▶ **What the task requires**: Copy every line of the data below word for word, without changing anything.

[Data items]

— Begin —

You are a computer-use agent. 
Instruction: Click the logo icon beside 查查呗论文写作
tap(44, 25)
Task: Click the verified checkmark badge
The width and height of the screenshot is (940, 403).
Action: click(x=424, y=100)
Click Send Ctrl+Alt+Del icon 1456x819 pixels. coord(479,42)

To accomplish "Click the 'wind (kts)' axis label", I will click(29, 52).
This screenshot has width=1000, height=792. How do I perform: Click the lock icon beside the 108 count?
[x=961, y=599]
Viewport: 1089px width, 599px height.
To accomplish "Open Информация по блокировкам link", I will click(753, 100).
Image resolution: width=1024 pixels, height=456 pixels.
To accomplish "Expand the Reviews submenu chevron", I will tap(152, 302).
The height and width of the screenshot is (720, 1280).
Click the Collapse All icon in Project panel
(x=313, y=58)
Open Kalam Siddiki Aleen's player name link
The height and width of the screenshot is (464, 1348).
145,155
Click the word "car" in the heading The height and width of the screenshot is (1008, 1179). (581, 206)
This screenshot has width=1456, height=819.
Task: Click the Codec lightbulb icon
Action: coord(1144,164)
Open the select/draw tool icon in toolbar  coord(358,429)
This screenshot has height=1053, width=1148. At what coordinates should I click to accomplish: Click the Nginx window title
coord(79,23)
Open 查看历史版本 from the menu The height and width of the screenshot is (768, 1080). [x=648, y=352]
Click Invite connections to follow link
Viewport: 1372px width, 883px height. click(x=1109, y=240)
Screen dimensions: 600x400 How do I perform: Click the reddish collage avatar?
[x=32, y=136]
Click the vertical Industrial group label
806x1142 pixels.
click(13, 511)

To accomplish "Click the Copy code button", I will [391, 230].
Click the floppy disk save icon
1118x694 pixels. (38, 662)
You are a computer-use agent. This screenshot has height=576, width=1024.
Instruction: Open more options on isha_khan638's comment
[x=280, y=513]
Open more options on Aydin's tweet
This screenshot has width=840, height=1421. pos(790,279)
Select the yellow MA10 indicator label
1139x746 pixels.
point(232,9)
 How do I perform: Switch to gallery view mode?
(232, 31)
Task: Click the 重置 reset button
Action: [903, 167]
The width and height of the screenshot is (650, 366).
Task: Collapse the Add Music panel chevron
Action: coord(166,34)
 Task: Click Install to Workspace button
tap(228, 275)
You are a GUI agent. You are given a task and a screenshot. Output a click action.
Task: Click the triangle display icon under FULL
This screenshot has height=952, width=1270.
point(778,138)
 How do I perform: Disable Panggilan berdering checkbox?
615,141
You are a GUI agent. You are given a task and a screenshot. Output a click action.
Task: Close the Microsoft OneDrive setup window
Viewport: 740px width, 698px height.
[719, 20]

— End —

▶ **Task answer**:
You are a computer-use agent. 
Instruction: Click the logo icon beside 查查呗论文写作
tap(44, 25)
Task: Click the verified checkmark badge
The width and height of the screenshot is (940, 403).
Action: click(x=424, y=100)
Click Send Ctrl+Alt+Del icon 1456x819 pixels. coord(479,42)

To accomplish "Click the 'wind (kts)' axis label", I will click(29, 52).
This screenshot has width=1000, height=792. How do I perform: Click the lock icon beside the 108 count?
[x=961, y=599]
Viewport: 1089px width, 599px height.
To accomplish "Open Информация по блокировкам link", I will click(753, 100).
Image resolution: width=1024 pixels, height=456 pixels.
To accomplish "Expand the Reviews submenu chevron", I will tap(152, 302).
The height and width of the screenshot is (720, 1280).
Click the Collapse All icon in Project panel
(x=313, y=58)
Open Kalam Siddiki Aleen's player name link
The height and width of the screenshot is (464, 1348).
145,155
Click the word "car" in the heading The height and width of the screenshot is (1008, 1179). (581, 206)
This screenshot has width=1456, height=819.
Task: Click the Codec lightbulb icon
Action: coord(1144,164)
Open the select/draw tool icon in toolbar  coord(358,429)
This screenshot has height=1053, width=1148. At what coordinates should I click to accomplish: Click the Nginx window title
coord(79,23)
Open 查看历史版本 from the menu The height and width of the screenshot is (768, 1080). [x=648, y=352]
Click Invite connections to follow link
Viewport: 1372px width, 883px height. click(x=1109, y=240)
Screen dimensions: 600x400 How do I perform: Click the reddish collage avatar?
[x=32, y=136]
Click the vertical Industrial group label
806x1142 pixels.
click(13, 511)

To accomplish "Click the Copy code button", I will [391, 230].
Click the floppy disk save icon
1118x694 pixels. (38, 662)
You are a computer-use agent. This screenshot has height=576, width=1024.
Instruction: Open more options on isha_khan638's comment
[x=280, y=513]
Open more options on Aydin's tweet
This screenshot has width=840, height=1421. pos(790,279)
Select the yellow MA10 indicator label
1139x746 pixels.
point(232,9)
 How do I perform: Switch to gallery view mode?
(232, 31)
Task: Click the 重置 reset button
Action: [903, 167]
The width and height of the screenshot is (650, 366).
Task: Collapse the Add Music panel chevron
Action: coord(166,34)
 Task: Click Install to Workspace button
tap(228, 275)
You are a GUI agent. You are given a task and a screenshot. Output a click action.
Task: Click the triangle display icon under FULL
This screenshot has height=952, width=1270.
point(778,138)
 How do I perform: Disable Panggilan berdering checkbox?
615,141
You are a GUI agent. You are given a task and a screenshot. Output a click action.
Task: Close the Microsoft OneDrive setup window
Viewport: 740px width, 698px height.
[719, 20]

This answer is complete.